HIV-1 Vpr combats the PU.1-driven antiviral response in primary human macrophages.

The HIV-1 accessory protein, Vpr, is an enigmatic protein required for efficient spread of HIV from macrophages to T cells, a necessary step for propagation of infection. To illuminate the role of Vpr in HIV-infection of primary macrophages, we used single-cell RNA sequencing to capture the transcriptional changes during an HIV-1 spreading infection plus and minus Vpr. We found that Vpr reprogramed HIV-infected macrophage gene expression by targeting the master transcriptional regulator, PU.1. PU.1 was required for efficient induction of the host innate immune response to HIV, including upregulation of ISG15 , LY96, and IFI6 . In contrast, we did not observe direct effects of PU.1 on HIV gene transcription.
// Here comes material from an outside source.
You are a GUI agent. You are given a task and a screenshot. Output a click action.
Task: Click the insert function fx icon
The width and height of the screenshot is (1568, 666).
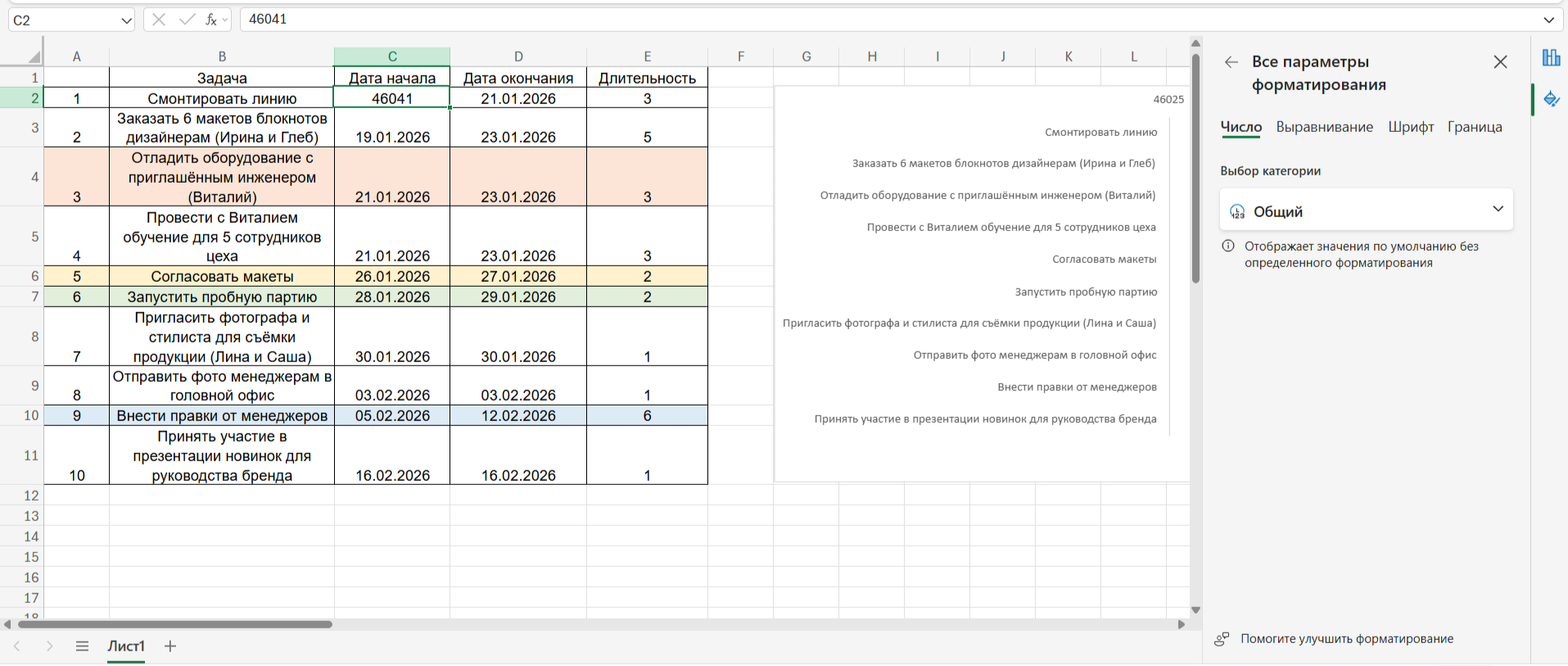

Single cell gene expression analysis also revealed Vpr countered an innate immune response to HIV-infection within bystander macrophages via a PU.1-independent mechanism. The capacity of Vpr to target PU.1 and disrupt the anti-viral response was highly conserved across primate lentiviruses including HIV-2 and several SIVs. By demonstrating how Vpr overcomes a critical early warning system of infection, we identify a crucial reason why Vpr is necessary for HIV infection and spread.